Publication notes, acknowledgements and bibliography

Submitted by Steven. on October 14, 2009

Publication Notes
The Slow Burning Fuse was first published in 1978 (London, Paladin Books).

Authors Acknowledgements
The work for this book has involved research into archives and reference libraries. Since I was not supported by grants or by any academic institution this could have been a rather desperate undertaking. I had, however, the sense to work part-time as a stage hand at the Fortune and Drury Lane theatres during the writing of the book, which kept my feet very much on the ground. I would like to thank the following for the discussions and the pleasant experience of working with them: Arthur, Reg, Fred, Allen, Bob and John from the Fortune; and Alan, Kenny, Paul, Jim, Billy, Del, Brian, Tim, Tom, Jim, John, Colin, Richard and Sabha at the Theatre Royal, Drury Lane. For more particular information and assistance I must thank the following people. Perhaps as an 'unofficial' historian I have had to rely more than others on an informal network of interested, knowledgeable and helpful people. Without them this book would be rather worse than it is now. First mention must go to my comrade Ken Weller. In no way, however, does this diminish the great help I have received from Nick Massey, Francis Devine, Dave Poulson, Jeffe Jeffers, Raphael Samuel, Stan Shipley, Albert Meltzer, Sheila Rowbotham, Rachel Howe, Sam Dreen, Bill Fishman, Anna Davin, Rudolf de Jong and Thea Duijker and Mieke of the Institute of Social History at Amsterdam, the Keeper and staff of the Brotherton Collection at Leeds University, Grayson Holden, Tom Woodhouse, Jerry Ravetz, Mary Canipa and Freedom Press, Tony Bunyan, Mark Kramrisch and Nicholas Walter. This book is dedicated to the memory of two Leeds Anarchists, Billy MacQueen (d. 1908) and my friend George Cummings (d. December 1975).

Bibliography
To paraphrase Kropotkin, the history of Anarchism does not reside in books - at least as far as England is concerned. Nevertheless two books must be singled out for special mention even though the first is hostile to Anarchism and the second never seems to have heard of it. These are E. P. Thompson's William Morris, and Walter Kendall's The Revolutionary Movement in Britain. E. P. Thompson's book exhaustively covers the Socialist League period and Morris' relationship with the Anarchists and gives a more detailed picture of the early socialist movement than I had space to do. Outside these areas, particularly when he is dealing with Anarchists, he should be treated with caution. Walter Kendall's book is only about a part of the revolutionary movement in Britain but gives a fact-packed summary of some of the developments on the left before and during the Syndicalist Revolt and is particularly interesting in his detailed accounts of the formation of the Communist Party of Great Britain. He ignores the Anarchist contribution completely. But both books deserve respect because they have gone to the primary sources and in their central concerns have demythologized important parts of the history of the left. The books mentioned below are only some of the books I have looked at during the writing of the present work. A few other titles will be found in the footnotes. The books here listed, however, are those where more than a paragraph or even only a sentence is of interest to would be historians of Anarchism. The bulk of the information for this book has come from a close examination of periodicals and the private papers of Anarchists, but the following works do repay examination.
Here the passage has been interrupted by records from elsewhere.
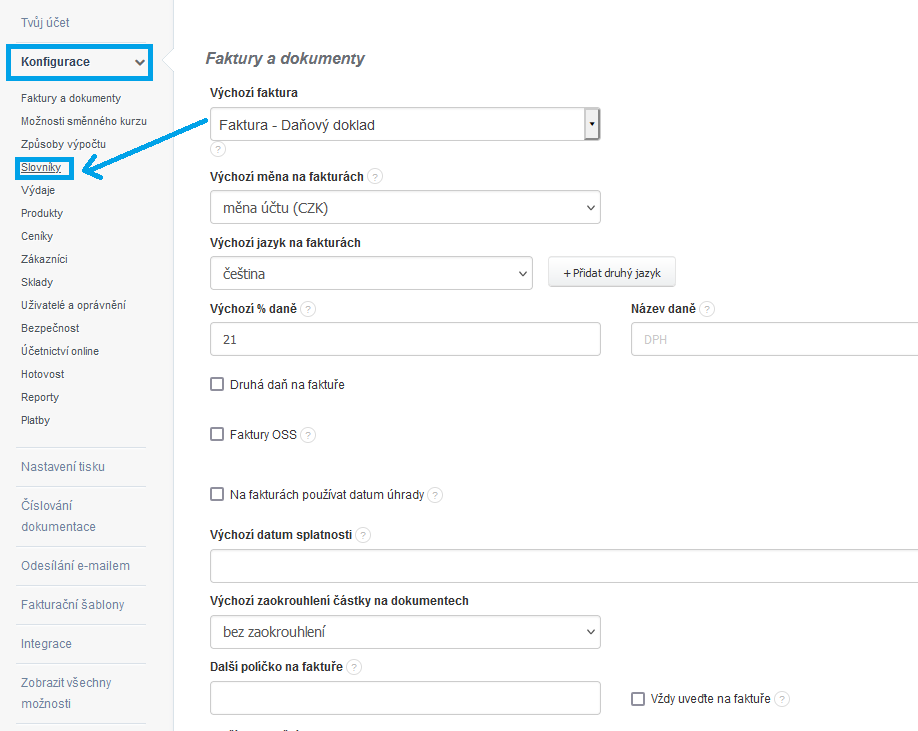The width and height of the screenshot is (918, 731).
Task: Click help icon beside Výchozí % daně
Action: [x=308, y=309]
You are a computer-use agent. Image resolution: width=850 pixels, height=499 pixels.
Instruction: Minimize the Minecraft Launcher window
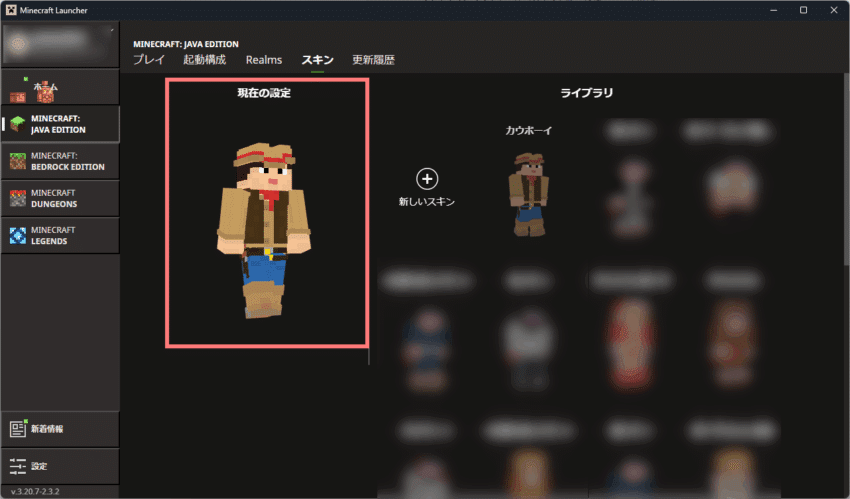click(x=773, y=10)
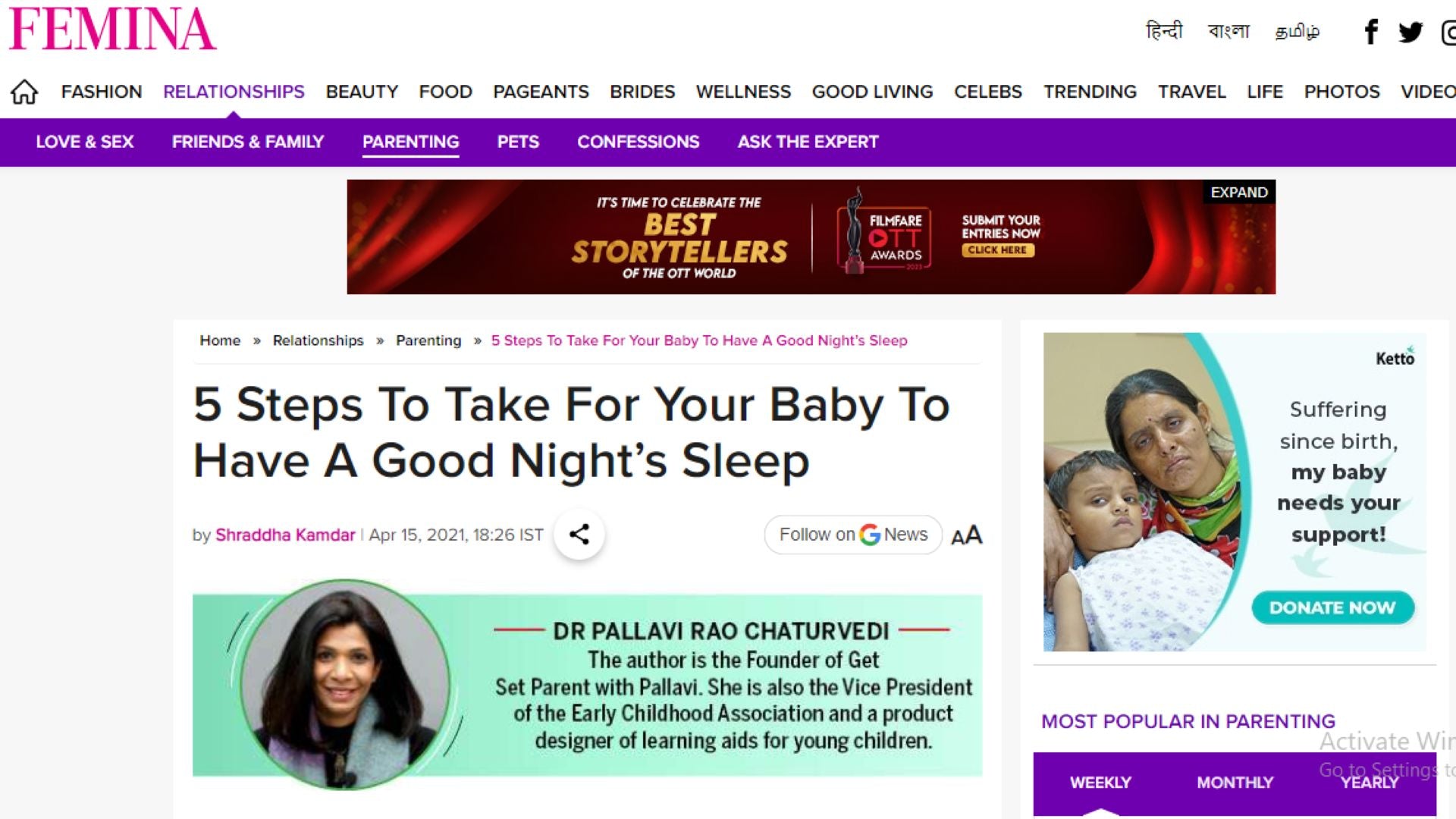Click the FEMINA logo
Screen dimensions: 1456x819
pyautogui.click(x=113, y=29)
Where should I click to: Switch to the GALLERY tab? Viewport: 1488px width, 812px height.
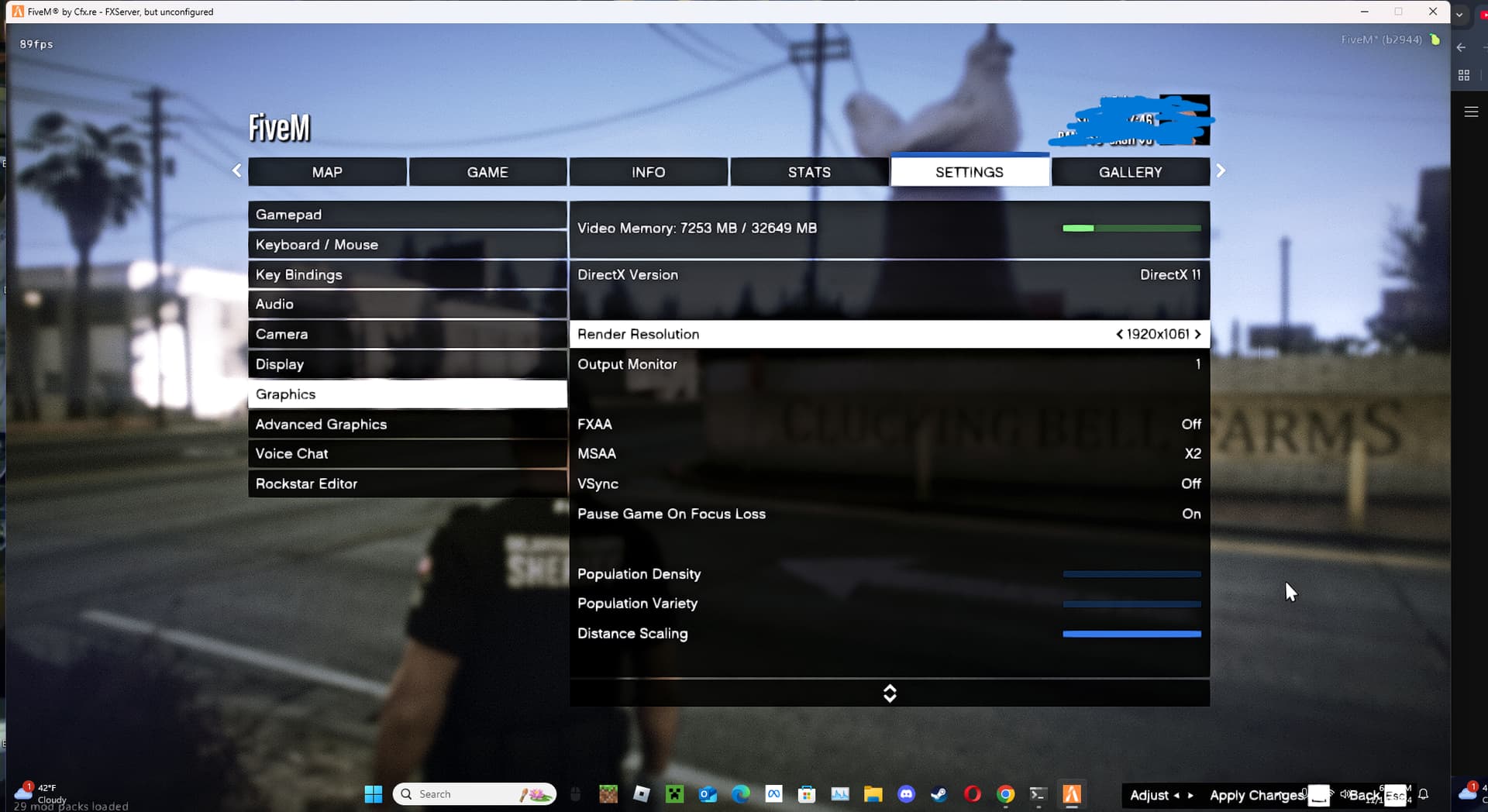coord(1130,172)
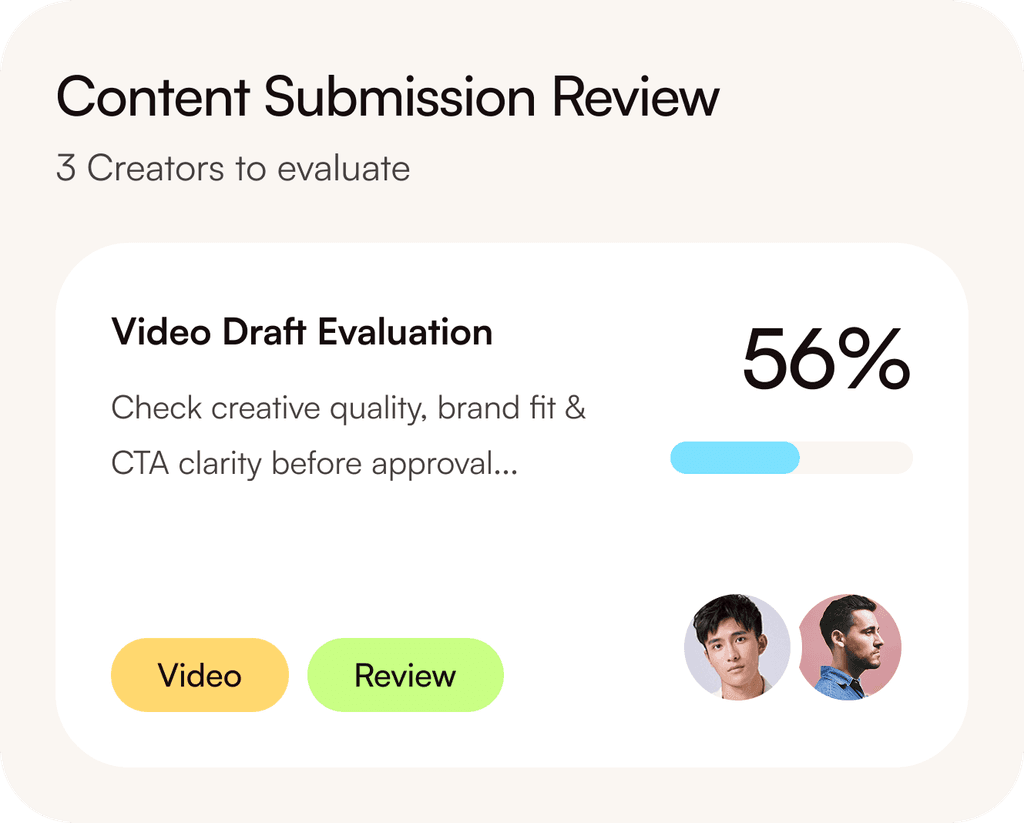Click the yellow Video tag
The height and width of the screenshot is (823, 1024).
pos(199,675)
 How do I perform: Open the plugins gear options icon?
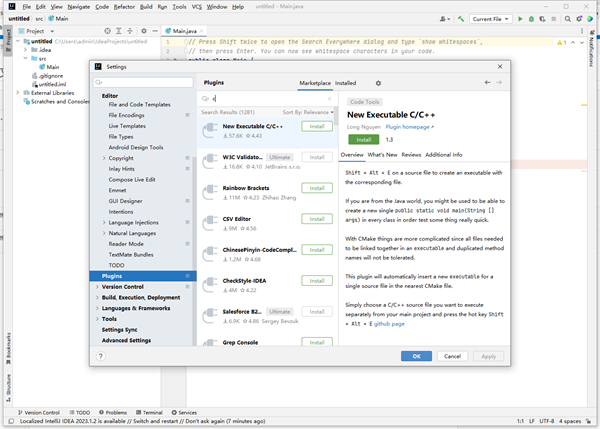click(378, 83)
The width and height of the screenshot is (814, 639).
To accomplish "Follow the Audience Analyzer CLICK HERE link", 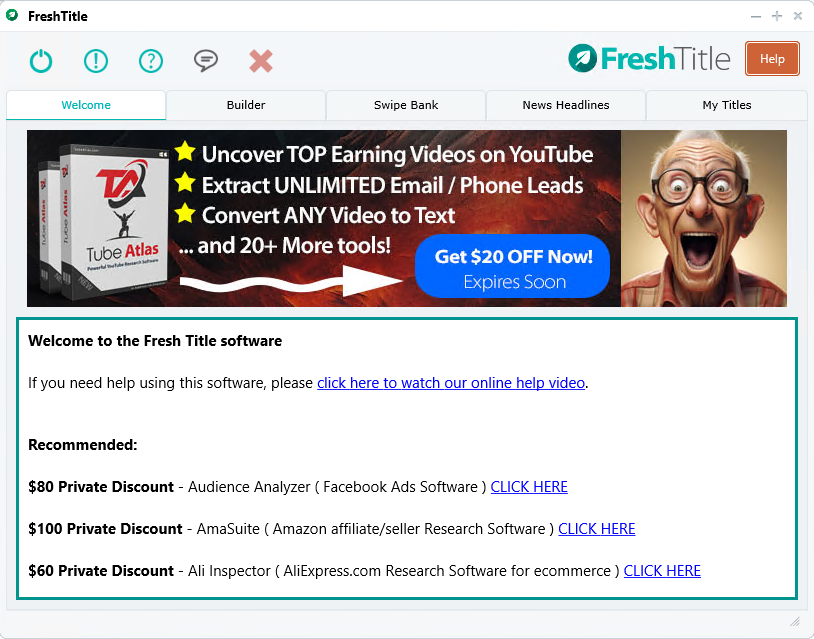I will point(529,487).
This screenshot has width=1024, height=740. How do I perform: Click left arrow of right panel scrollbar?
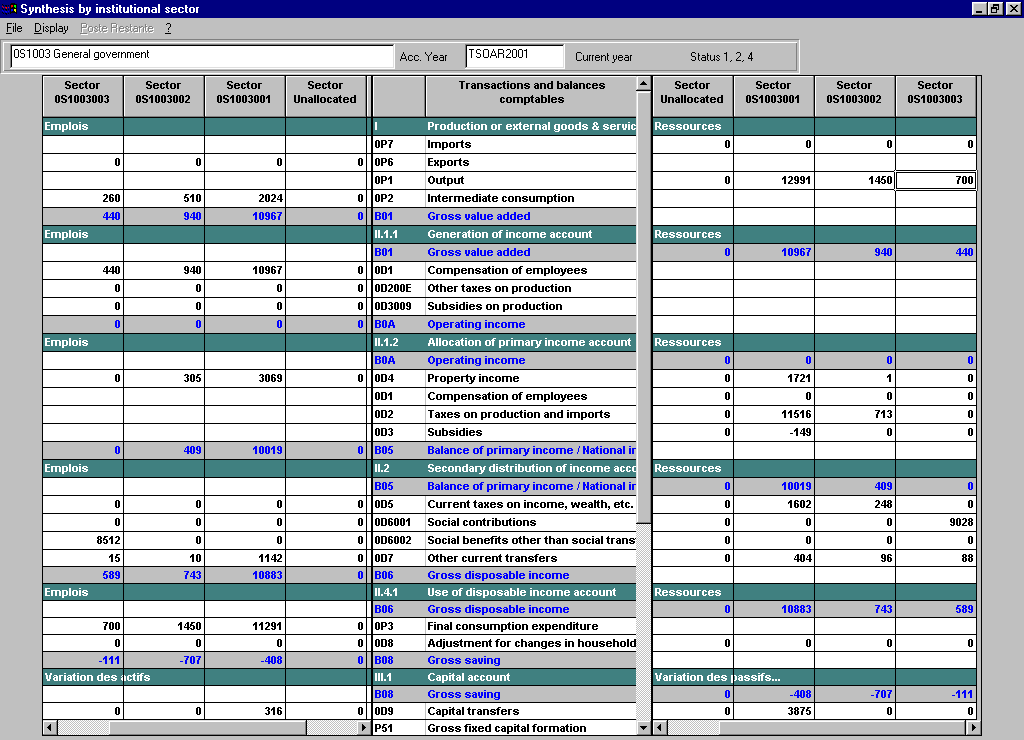[x=660, y=728]
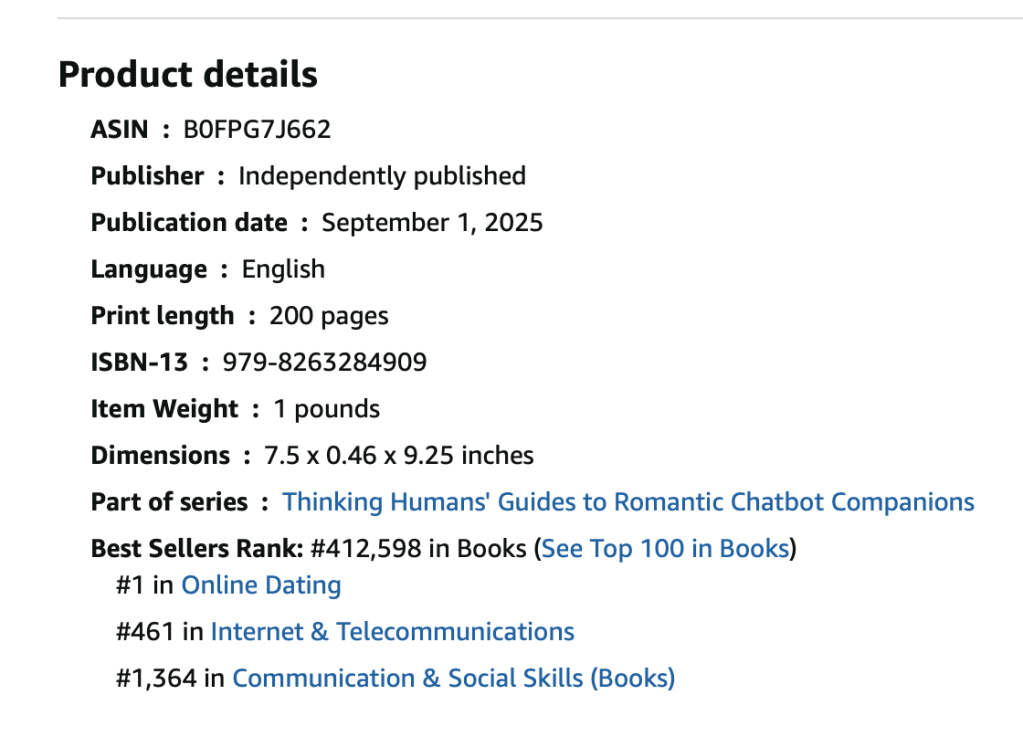Click the English language value
This screenshot has width=1023, height=737.
click(x=284, y=269)
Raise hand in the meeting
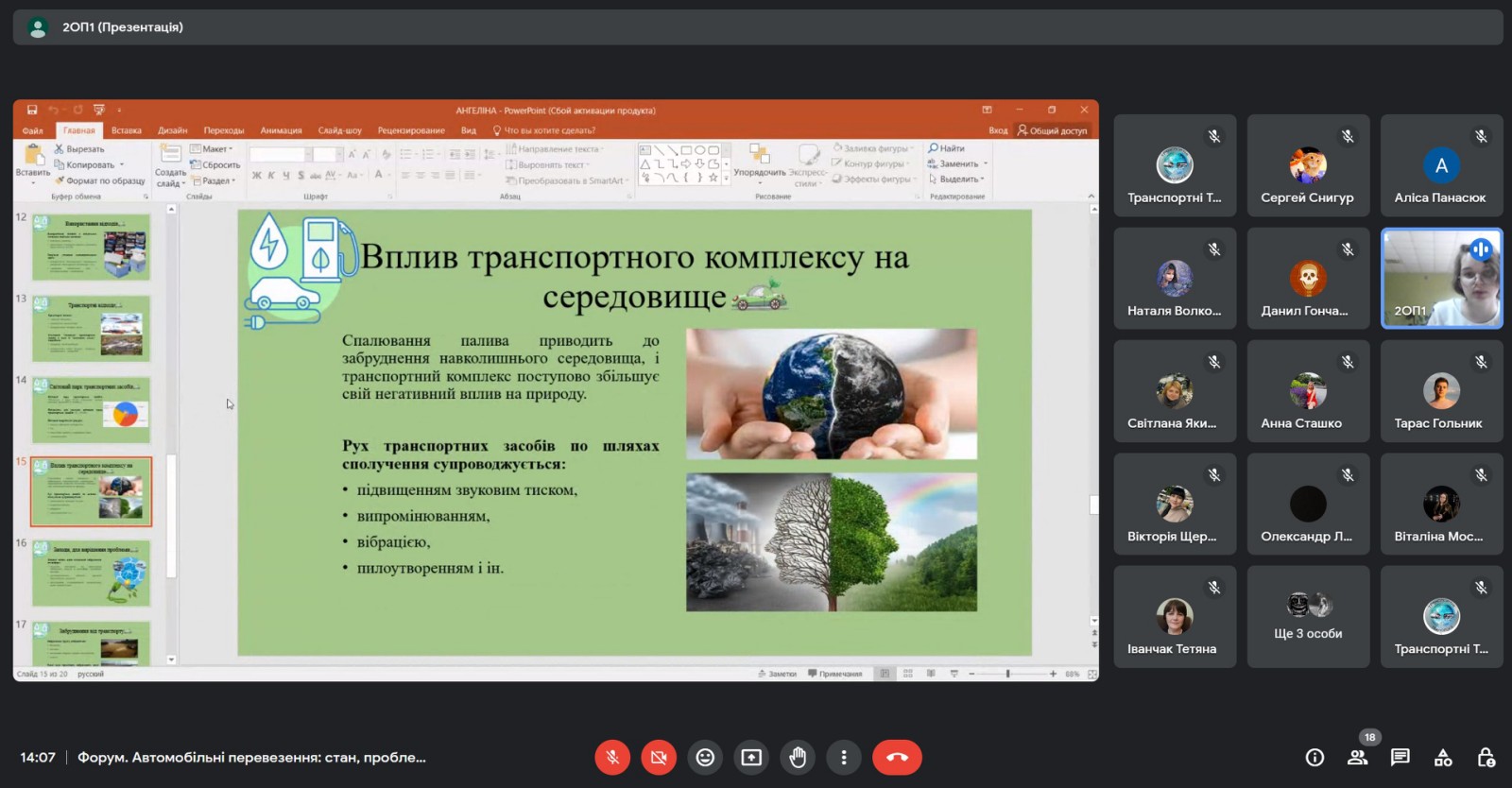 click(798, 757)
ALDRED, G. A., Dogmas Discarded, Glasgow, 1940.
-, No Traitor's Gait !, Glasgow. Issued in approximately monthly parts from 1956.
-, Rex v. Aldred, Glasgow, 1948.
ALLEN, E. J. B., Revolutionary Unionism, Huddersfield, 1909.
CALDER-MARSHALL, A., Lewd, Blasphemous and Obscene, London, 1972.
CARLSON, A., German Anarchism, Metuchen, New Jersey, 1972.
CARPENTER, E., My Days and Dreams, London, 1916.
CLYNES, J. R., Memoirs, London, 1937.
COATES, K. and TOPHAM, T., Workers' Control, London, 1970.
CRAIK, W. W., Central Labour College, London, 1964.
Documents of the First International, 4 vols., London/Moscow, 1964.
FISHMAN, W. J., East End Jewish Radicals, London, 1975.
FOX, A., A History of the National Union of Boot and Shoe Operatives, Oxford, 1958.
FOX, R. M., Smoky Crusade, London, 1937
FREEMANTLE, A., This Little Band of Prophets, New York, 1960.
GALLAGHER, W., Revolt on the Clyde, London, 1949.
GLASIER, J. B., William Morris and the Early Days of the Socialist Movement, London, 1921.
GOLDMAN, E., Living My Life, London, 1932.
HART, W. C., Confessions of an Anarchist, London, 1906.
HENDERSON, P. ( ed. ), Letters of William Morris, London, 1950.
HULSE, J. W., Revolutionists in London, Oxford, 1970.
KENDALL, W., The Revolutionary Movement in Britain, London, 1969.
KROPOTKIN, P., Memoirs of a Revolutionist, London, 1908.
LATOUCHE, P., Anarchy !, London, 1908.
LEE, H. W. and ARCHBOLD, E., Social Democracy in Britain, London, 1935.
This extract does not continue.